Several limitations should be considered when interpreting our findings. This analysis was based on data from a limited number of areas with mandatory laboratory reporting of CD4 and VL tests and reporting of all CD4 and VL tests to national HIV surveillance. As additional areas improve the reporting of laboratory data to the Centers for Disease Control and Prevention, future estimates of linkage to care and the proportion of people in care with viral suppression will be more representative. Information was not available on care visits that did not result in a CD4 or VL lab test. If lab data reported to surveillance are incomplete, the methods outlined may underestimate the proportion of people who entered care. Alternatively, we could have overestimated the proportion of people linked to medical care because we included those who received a lab test in the same month as the HIV diagnosis. For example, people diagnosed in an urgent care facility or emergency department who had lab tests ordered at the time of diagnosis but who did not enter care for HIV after their discharge would be included in this analysis. This analysis included people living with HIV in the 13 areas at the time of diagnosis; however, although patients may have relocated since diagnosis and received clinical care in another jurisdiction, results were similar when using information available in surveillance data on relocation. In addition, results based on people living with HIV may also be affected by delays in the reporting of death information.

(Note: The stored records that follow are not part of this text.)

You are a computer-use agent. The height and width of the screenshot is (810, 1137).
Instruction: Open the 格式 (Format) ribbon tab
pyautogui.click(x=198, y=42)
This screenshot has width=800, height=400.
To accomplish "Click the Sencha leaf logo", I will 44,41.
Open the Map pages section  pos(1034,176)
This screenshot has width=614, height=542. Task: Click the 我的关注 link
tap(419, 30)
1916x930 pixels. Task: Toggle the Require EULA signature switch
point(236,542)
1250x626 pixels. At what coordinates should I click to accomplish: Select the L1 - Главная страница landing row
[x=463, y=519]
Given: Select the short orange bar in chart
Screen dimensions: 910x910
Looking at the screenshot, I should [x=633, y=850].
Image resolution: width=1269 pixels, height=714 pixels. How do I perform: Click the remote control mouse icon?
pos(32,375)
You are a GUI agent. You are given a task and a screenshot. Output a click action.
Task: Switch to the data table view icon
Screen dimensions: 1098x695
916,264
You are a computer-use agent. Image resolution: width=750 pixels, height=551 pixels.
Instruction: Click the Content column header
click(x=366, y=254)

In summary, the completeness and quality of HIV surveillance data are critical for monitoring progress toward the goals of the National HIV/AIDS Strategy. Monitoring outcomes such as linkage to care and disparities among people who are virally suppressed is particularly dependent on complete reporting of all HIV-related laboratory results to surveillance. In this analysis, we found that about 20% of people did not enter care within 3 months of diagnosis and about 30% of people living with HIV were not virally suppressed. We also observed disparities across race/ethnicity, age, sex, and risk groups among people who are linked to clinical care and virally suppressed. Further work needs to identify and address barriers to prompt utilization of care across all populations.
Acknowledgments
An abstract of this article was presented at the 2011 National HIV Prevention Conference, August 15, 2011, Atlanta, GA.
Human Participant Protection
This study used data collected as part of routine public health disease surveillance. It has been determined that public health surveillance is not research. No protocol approval was needed for this study.